◆ **Goal of the exercise**:
Where the line containing "The image size" appears below, begin there and reproduce each line exactly through the last one, omitting pictures.

◆ **Entries shown**:
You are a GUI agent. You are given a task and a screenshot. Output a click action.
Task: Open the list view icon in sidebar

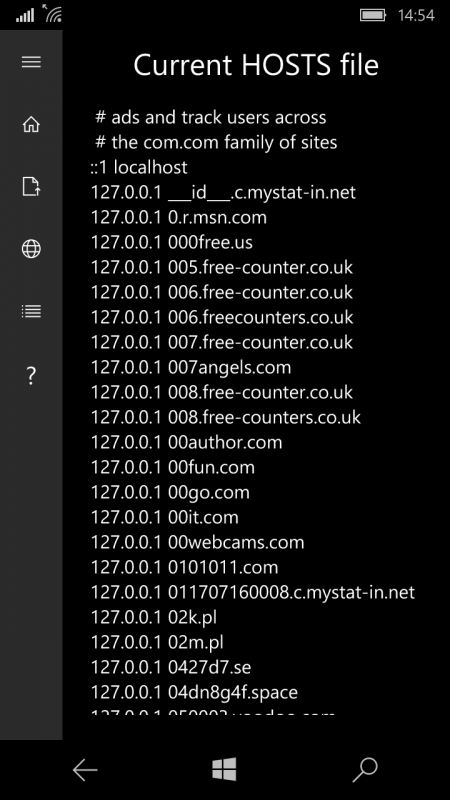click(x=31, y=311)
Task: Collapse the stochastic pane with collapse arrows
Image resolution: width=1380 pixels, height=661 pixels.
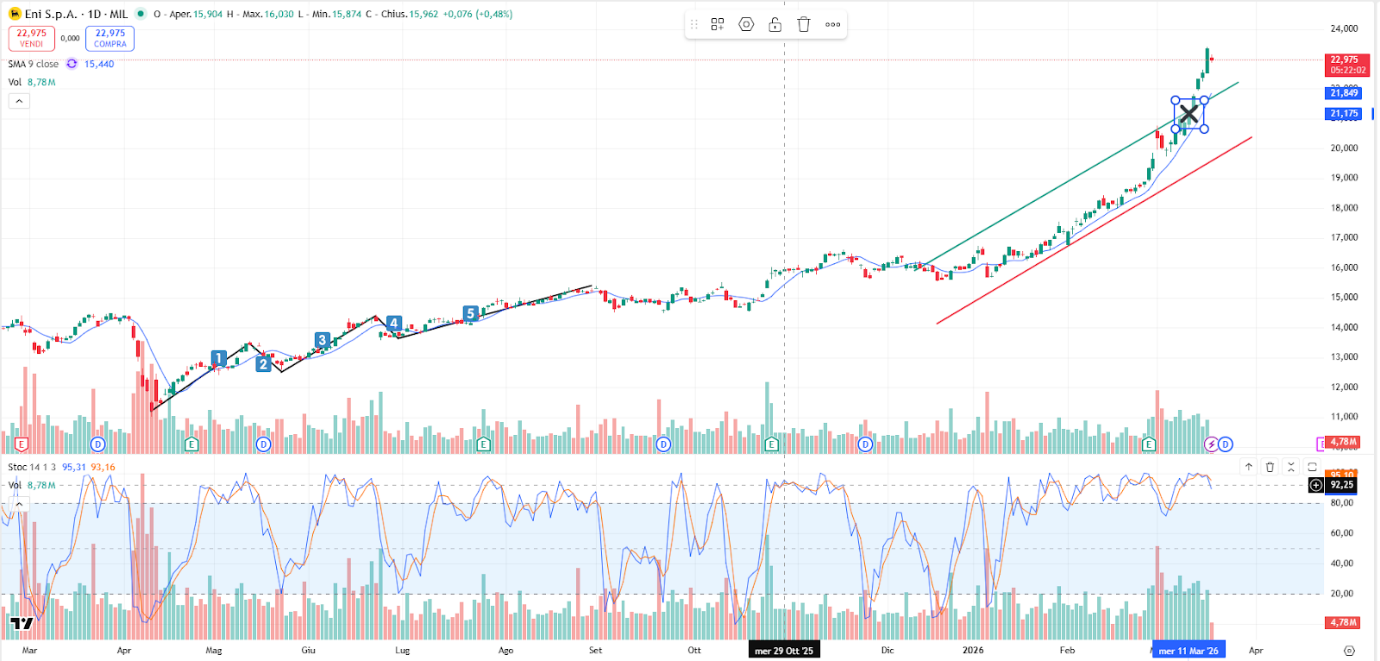Action: pos(1293,466)
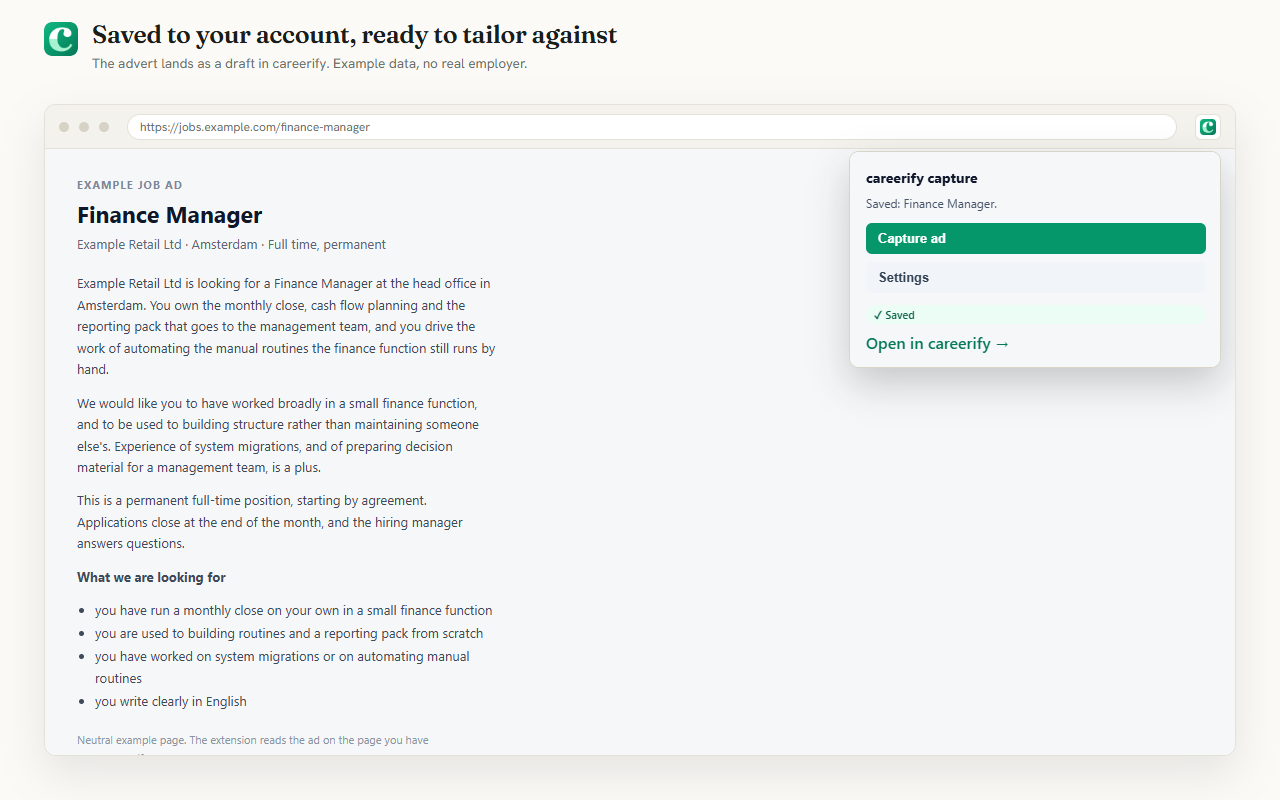Image resolution: width=1280 pixels, height=800 pixels.
Task: Click the EXAMPLE JOB AD label
Action: click(130, 185)
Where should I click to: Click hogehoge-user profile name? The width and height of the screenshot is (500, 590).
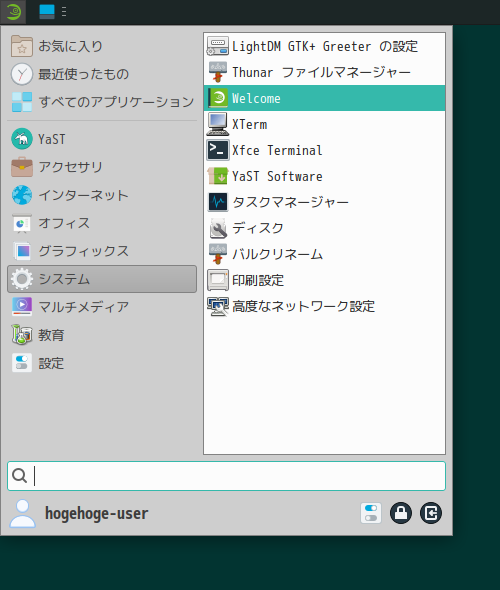[97, 513]
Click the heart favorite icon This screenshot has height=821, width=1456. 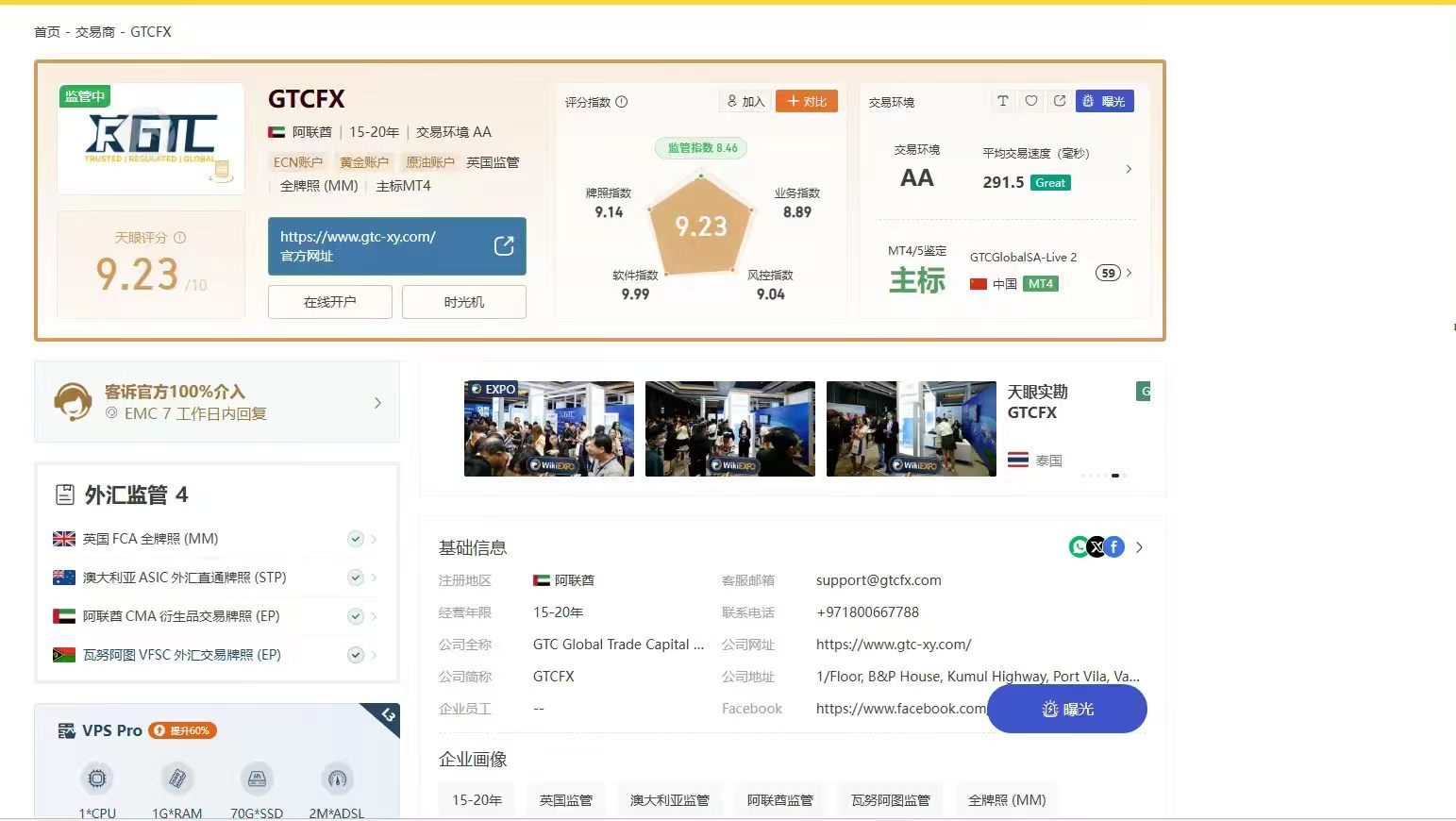[x=1031, y=101]
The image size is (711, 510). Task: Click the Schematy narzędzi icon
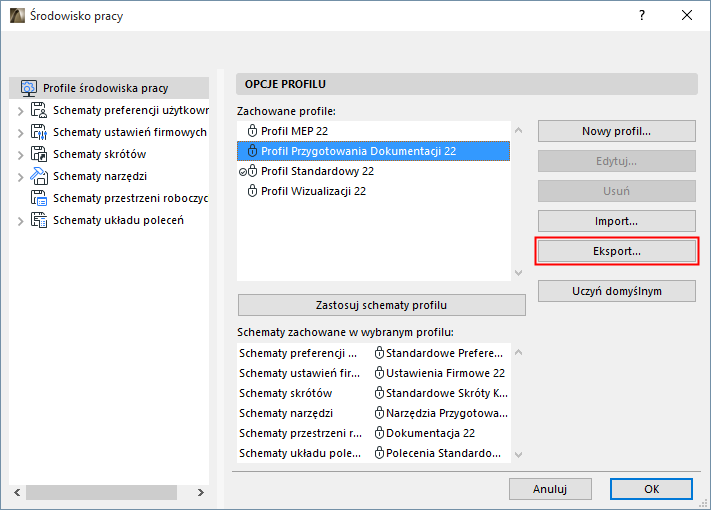pos(39,176)
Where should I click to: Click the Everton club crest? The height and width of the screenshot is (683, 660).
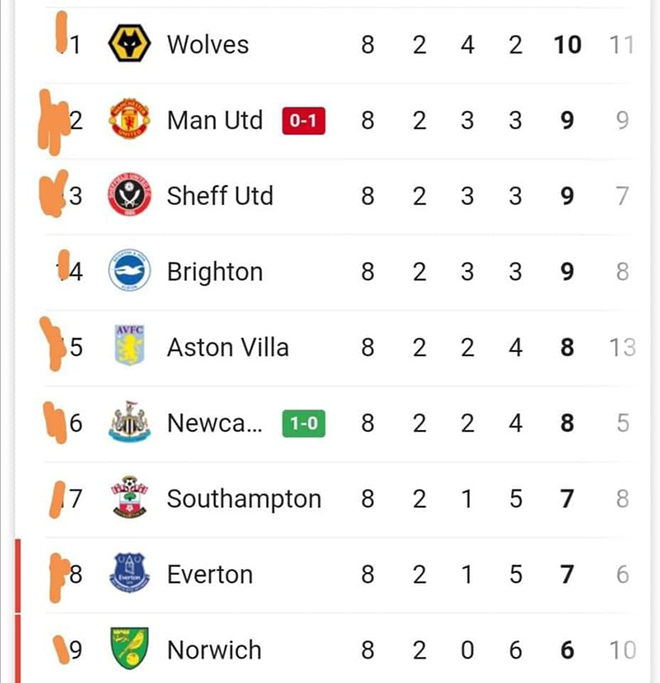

◆ **Solution for this problem**:
The image size is (711, 510). Task: Click the Schematy narzędzi icon
pos(39,176)
Where should I click to: Click the Everton club crest? The height and width of the screenshot is (683, 660).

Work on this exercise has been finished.